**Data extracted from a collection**
# # # # #

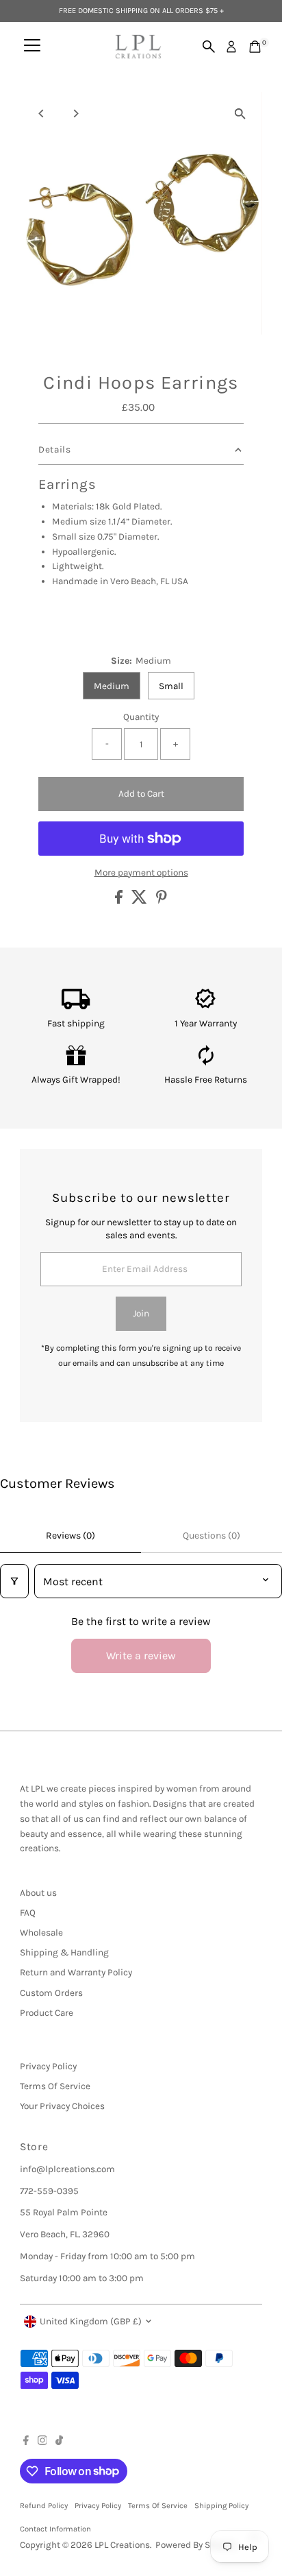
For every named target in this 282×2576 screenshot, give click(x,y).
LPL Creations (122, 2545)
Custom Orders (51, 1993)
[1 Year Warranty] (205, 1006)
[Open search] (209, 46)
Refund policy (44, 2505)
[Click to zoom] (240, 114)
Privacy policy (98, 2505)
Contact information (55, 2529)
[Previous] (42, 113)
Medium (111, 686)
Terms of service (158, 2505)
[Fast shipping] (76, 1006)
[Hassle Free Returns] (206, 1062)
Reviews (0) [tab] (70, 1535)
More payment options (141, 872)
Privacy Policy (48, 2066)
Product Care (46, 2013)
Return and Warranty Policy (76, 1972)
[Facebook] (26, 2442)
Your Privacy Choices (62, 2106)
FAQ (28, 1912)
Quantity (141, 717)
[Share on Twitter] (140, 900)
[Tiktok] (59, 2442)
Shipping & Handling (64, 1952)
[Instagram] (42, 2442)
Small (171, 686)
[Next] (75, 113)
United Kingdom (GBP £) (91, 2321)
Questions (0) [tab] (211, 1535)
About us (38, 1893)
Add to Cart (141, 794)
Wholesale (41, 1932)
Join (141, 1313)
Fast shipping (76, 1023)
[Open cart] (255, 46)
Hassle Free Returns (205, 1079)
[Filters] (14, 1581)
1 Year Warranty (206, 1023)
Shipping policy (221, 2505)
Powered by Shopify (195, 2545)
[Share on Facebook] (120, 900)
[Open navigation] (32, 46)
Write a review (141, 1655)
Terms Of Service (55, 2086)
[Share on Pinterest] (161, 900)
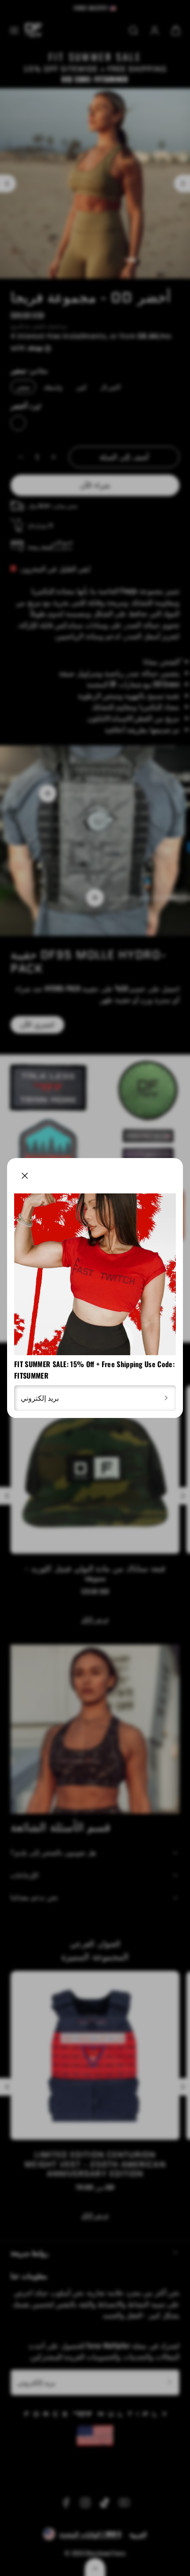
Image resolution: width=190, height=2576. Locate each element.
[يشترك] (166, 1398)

# # # # #

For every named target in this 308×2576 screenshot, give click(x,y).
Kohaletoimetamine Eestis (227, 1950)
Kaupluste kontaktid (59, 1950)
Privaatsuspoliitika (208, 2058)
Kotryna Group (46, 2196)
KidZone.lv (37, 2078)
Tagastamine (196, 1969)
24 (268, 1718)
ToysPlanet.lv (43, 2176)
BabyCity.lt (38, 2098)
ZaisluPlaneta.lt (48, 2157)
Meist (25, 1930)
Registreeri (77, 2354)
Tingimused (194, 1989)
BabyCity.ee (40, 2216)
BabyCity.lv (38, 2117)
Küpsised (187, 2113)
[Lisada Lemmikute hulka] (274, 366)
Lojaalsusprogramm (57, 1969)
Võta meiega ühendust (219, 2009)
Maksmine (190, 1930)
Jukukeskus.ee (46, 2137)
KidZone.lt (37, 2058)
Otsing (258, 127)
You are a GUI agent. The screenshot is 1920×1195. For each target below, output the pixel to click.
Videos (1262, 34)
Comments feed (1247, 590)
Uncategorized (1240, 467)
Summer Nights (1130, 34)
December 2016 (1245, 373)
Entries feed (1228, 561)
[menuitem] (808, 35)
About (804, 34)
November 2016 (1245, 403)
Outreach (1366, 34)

# # # # #

**What you should do**
Would you please return all lines of the data that include the word "Free"?

**Response to the exercise**
[Hassle Free Returns] (206, 1062)
Hassle Free Returns (205, 1079)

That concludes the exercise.